Active polymer-like filaments
To explain these counterintuitive results, the team developed a statistical model that treats the worms as active polymer-like filaments and accounts for both the worms’ flexibility and the fact that they are self-driven. This analysis revealed that in a space containing disordered pillar arrays, the long-time diffusion coefficient of active polymers with a worm-like degree of flexibility increases significantly as the fraction of the surface occupied by pillars goes up. In regular, square-lattice arrangements, the opposite happens.
The team say that this increased diffusivity comes about because randomly-positioned pillars create narrow tube-like structures between them. These curvilinear gaps guide the worms and allow them to move as if they were straight rods for longer before they reorient. In contrast, ordered pillar arrangements create larger open spaces, or pores, in which worms can coil up. This temporarily traps them and they slow down.
Similarly, the team found that reducing the worm’s activity by lowering ambient temperatures increases a parameter known as its persistence length.

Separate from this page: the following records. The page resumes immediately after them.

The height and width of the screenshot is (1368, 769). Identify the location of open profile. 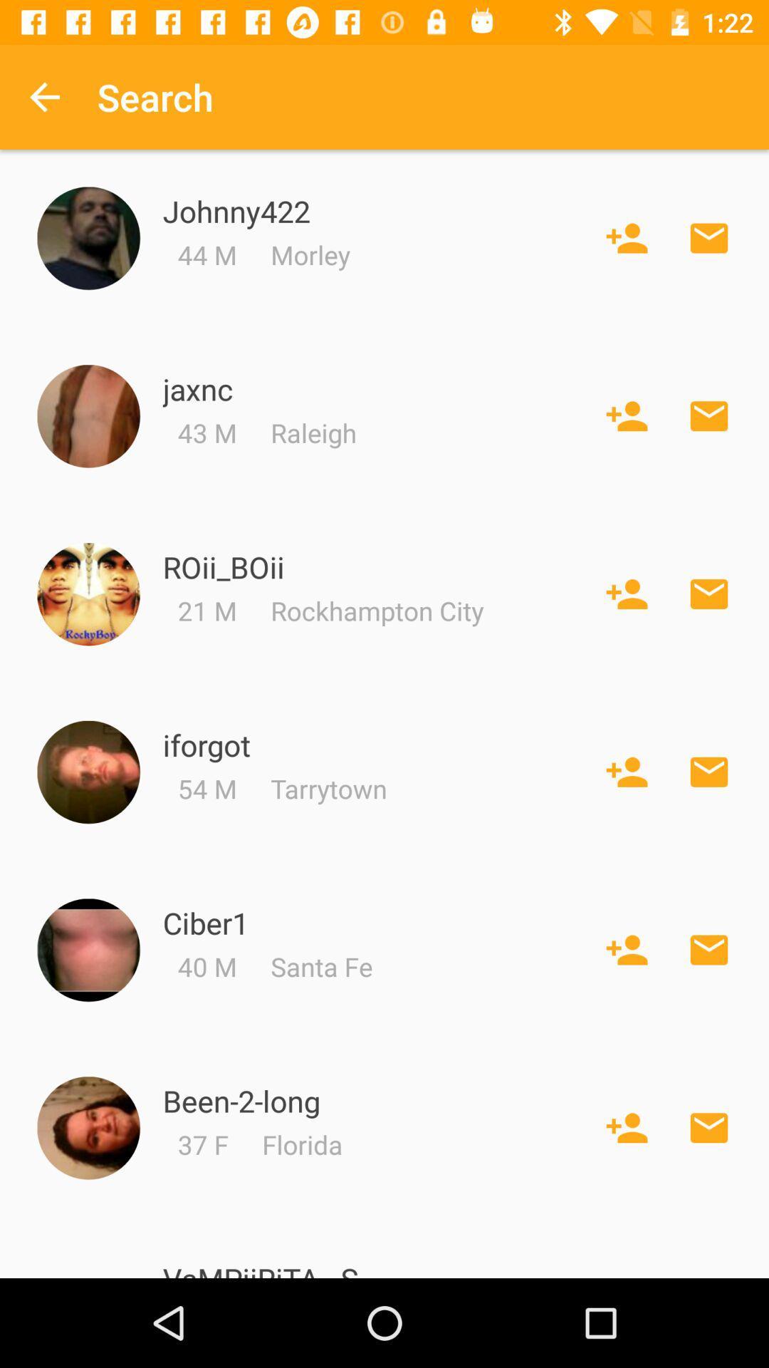
(88, 950).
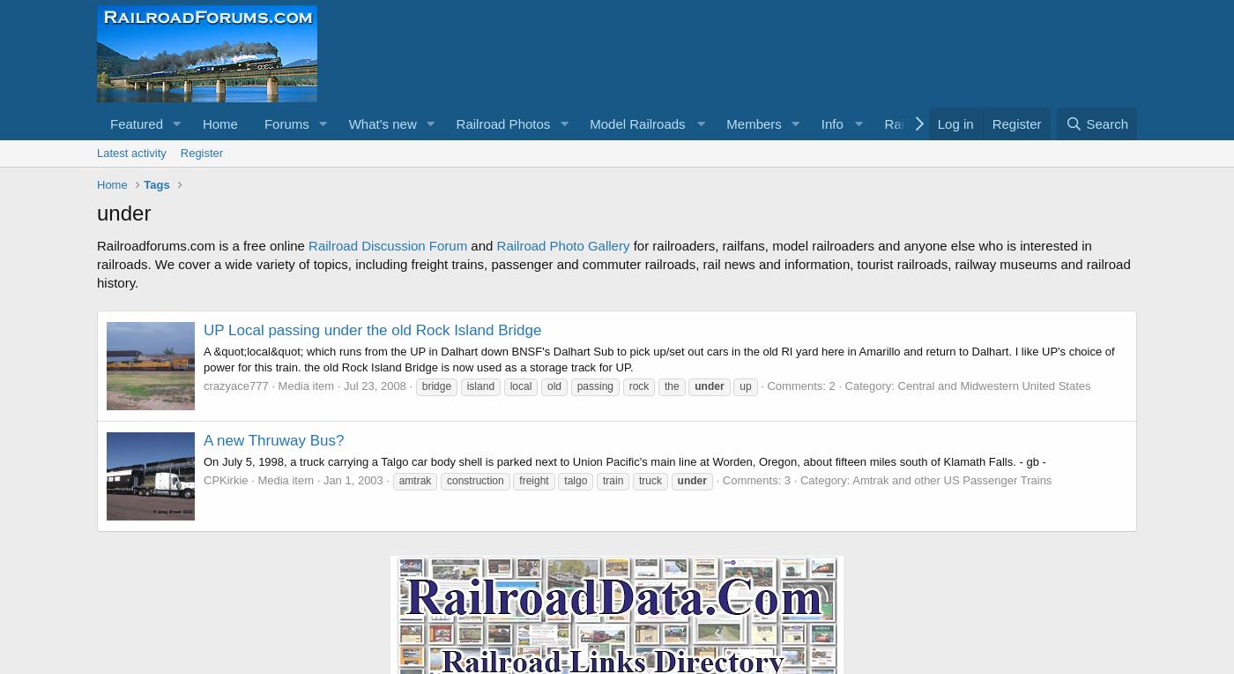 The image size is (1234, 674). Describe the element at coordinates (503, 123) in the screenshot. I see `'Railroad Photos'` at that location.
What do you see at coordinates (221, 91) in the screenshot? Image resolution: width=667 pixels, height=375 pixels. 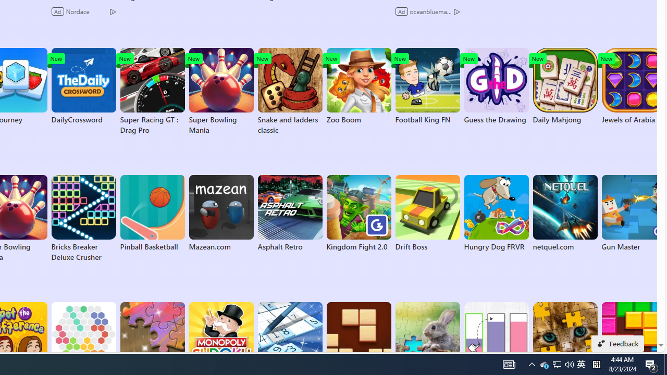 I see `'Super Bowling Mania'` at bounding box center [221, 91].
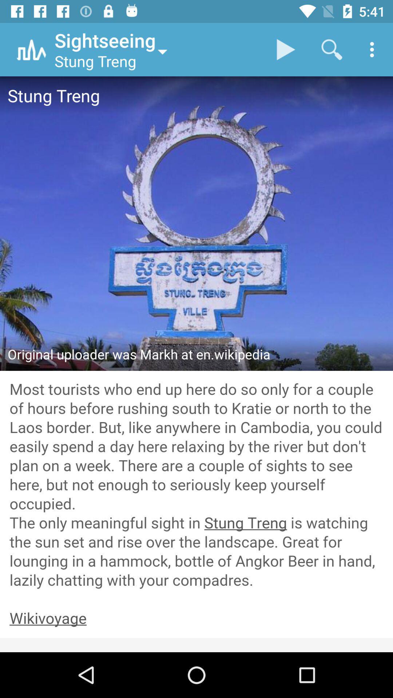 Image resolution: width=393 pixels, height=698 pixels. What do you see at coordinates (196, 619) in the screenshot?
I see `link to wikivoyage` at bounding box center [196, 619].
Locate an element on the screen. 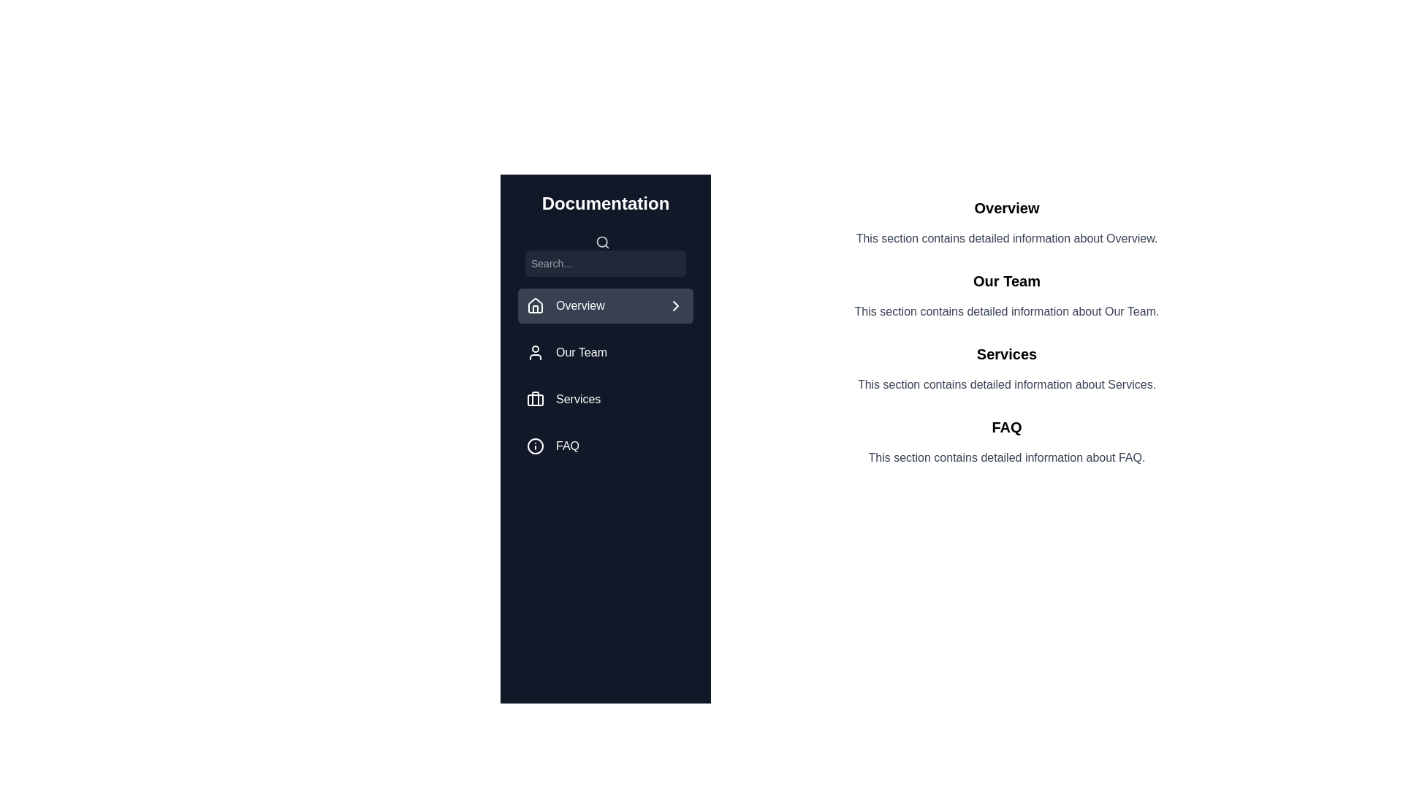 The height and width of the screenshot is (789, 1403). the 'Our Team' button in the navigation menu is located at coordinates (606, 352).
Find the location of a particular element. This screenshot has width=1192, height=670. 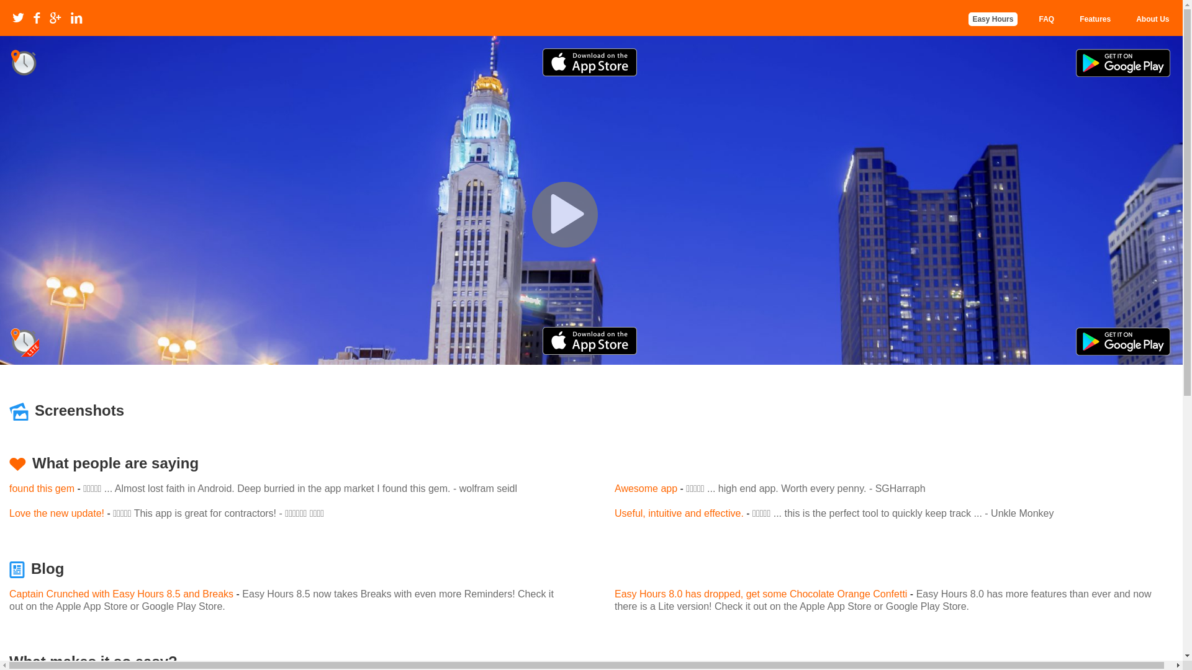

'found this gem' is located at coordinates (42, 488).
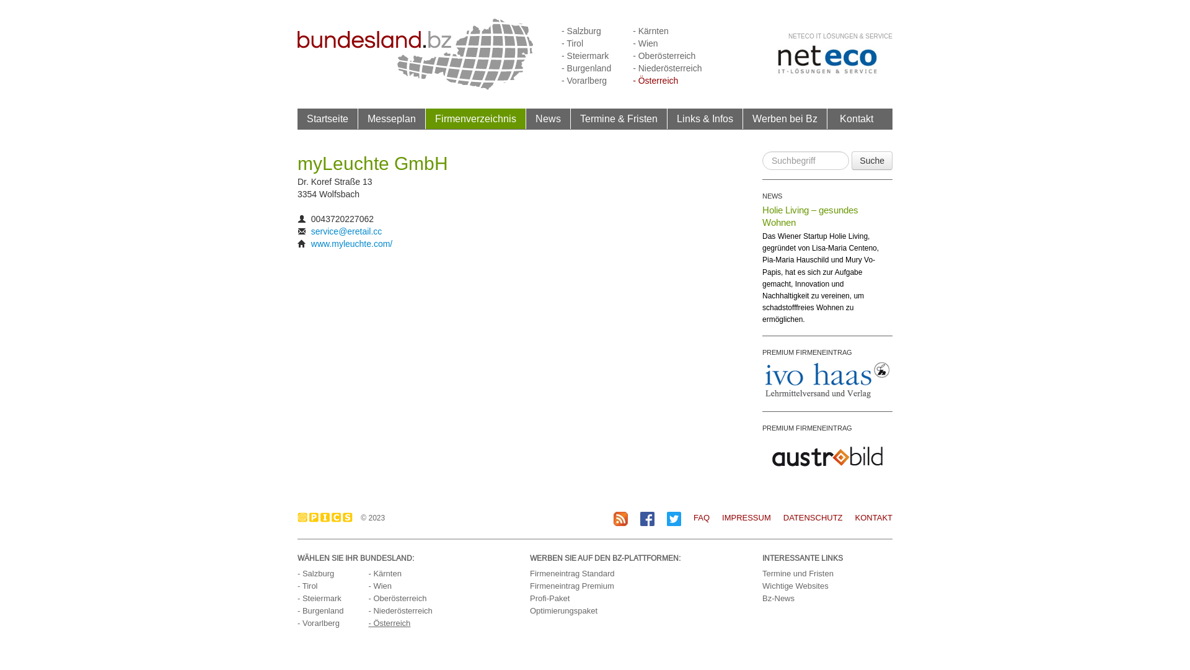  Describe the element at coordinates (476, 118) in the screenshot. I see `'Firmenverzeichnis'` at that location.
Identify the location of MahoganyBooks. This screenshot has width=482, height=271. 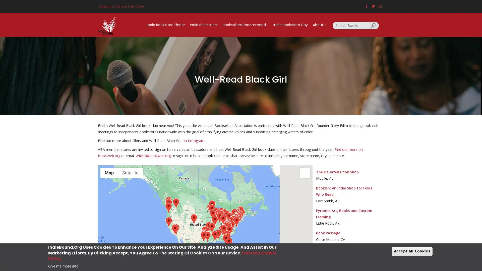
(233, 221).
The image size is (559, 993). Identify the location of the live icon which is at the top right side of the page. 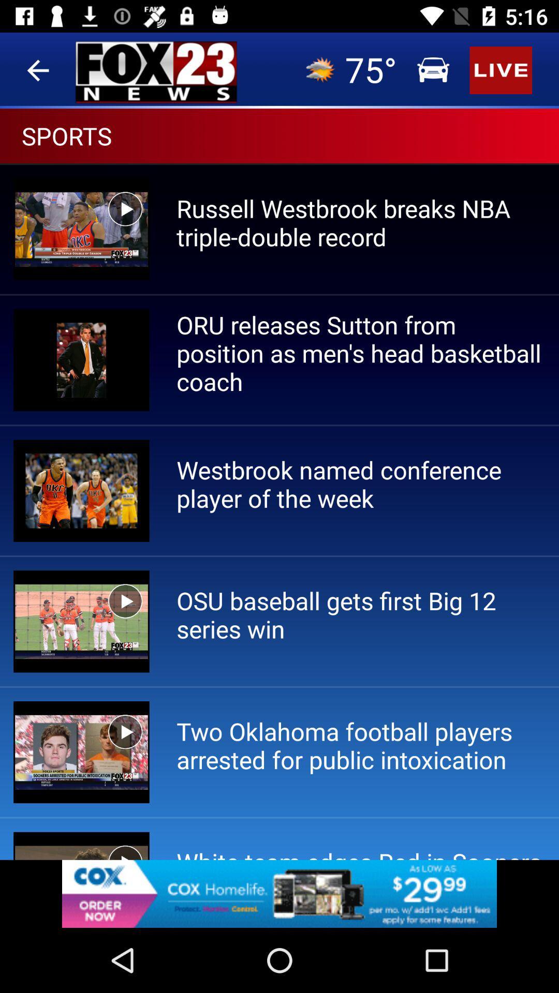
(279, 265).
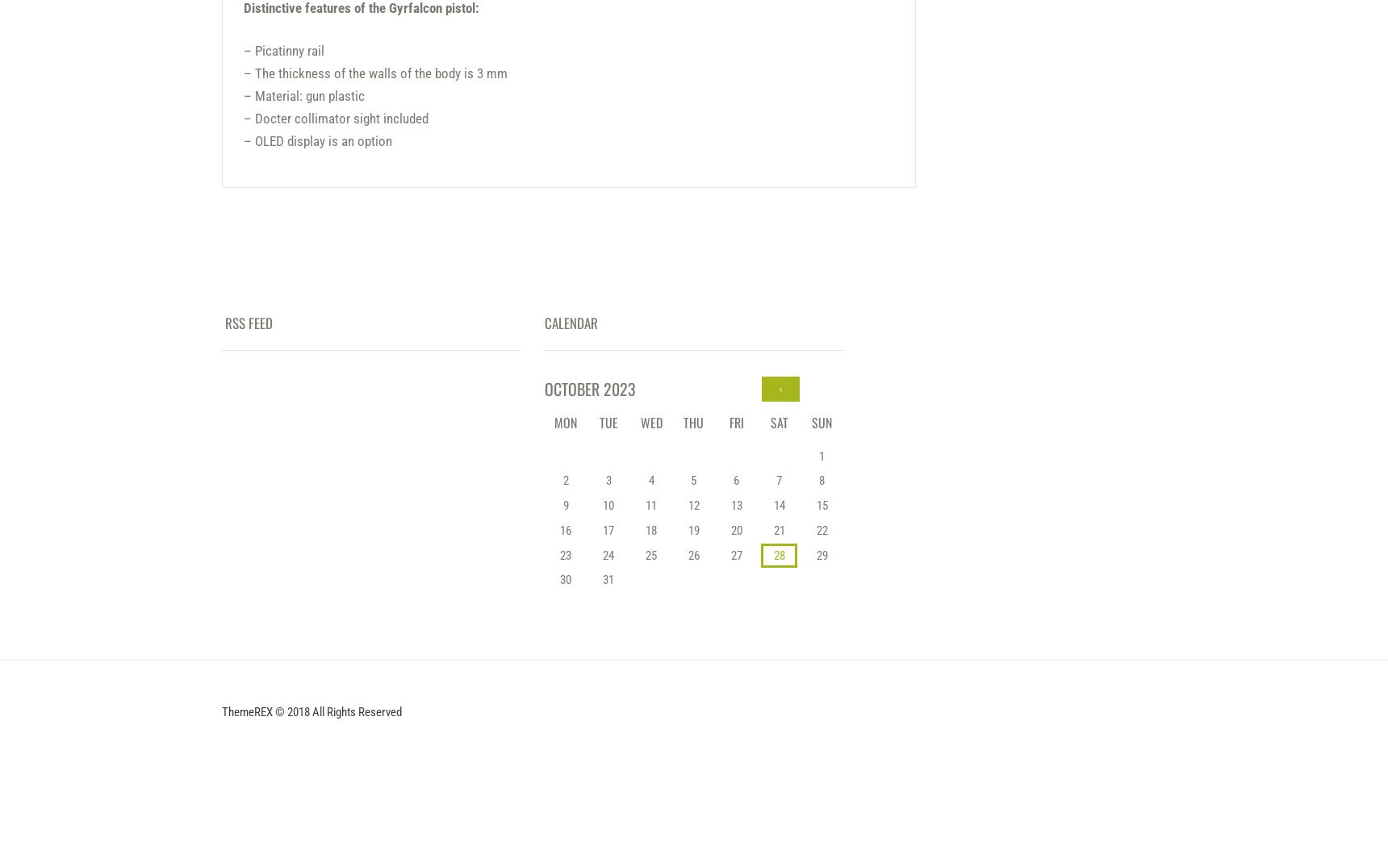 The image size is (1388, 842). What do you see at coordinates (560, 554) in the screenshot?
I see `'23'` at bounding box center [560, 554].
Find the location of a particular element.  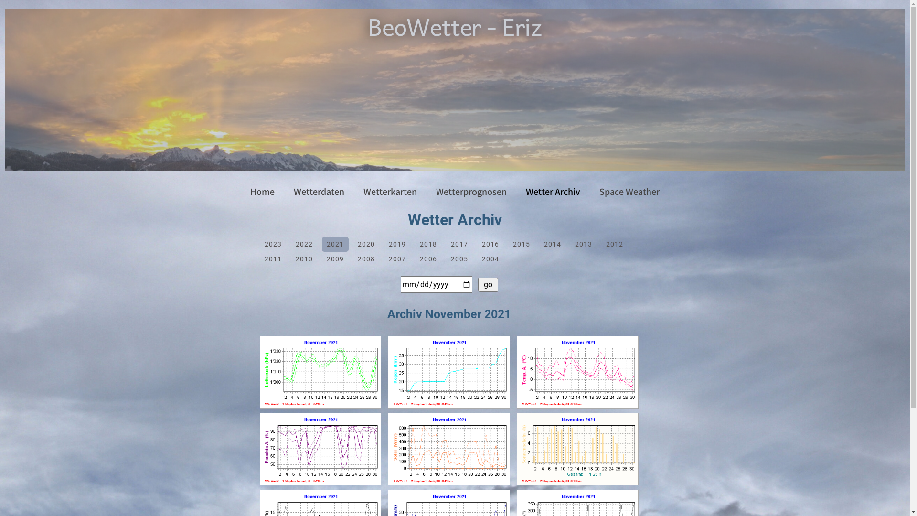

'2020' is located at coordinates (366, 244).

This is essentially a measure of how straight the worm is, and straighter worms pass between the pillars more easily.
“Self-tuning plays a key role”
Identifying the right active polymer model was no easy task, says Jabbari Farouji. One challenge was to incorporate the way worms adjust their flexibility depending on their surroundings. “This self-tuning plays a key role in their surprising motion,” says Jabbari Farouji, who credits this insight to team member Twan Hooijschuur.
Understanding how active, flexible objects move through crowded environments is crucial in physics, biology and biophysics, but the role of environmental geometry in shaping this movement was previously unclear, Jabbari Farouji says. The team’s discovery that movement in active, flexible systems can be controlled simply by adjusting the environment has important implications, adds Deblais.
“Such a capability could be used to sort worms by activity and therefore optimize soil aeration by earthworms or even influence bacterial transport in the body,” he says. “The insights gleaned from this study could also help in fertility treatments – for instance, by sorting sperm cells based on how fast or slow they move.”
Looking ahead, the researchers say they are now expanding their work to study the effects of different obstacle shapes (not just simple pillars), more complex arrangements and even movable obstacles. “Such experiments would better mimic real-world environments,” Deblais says.
The present work is detailed in Physical Review Letters.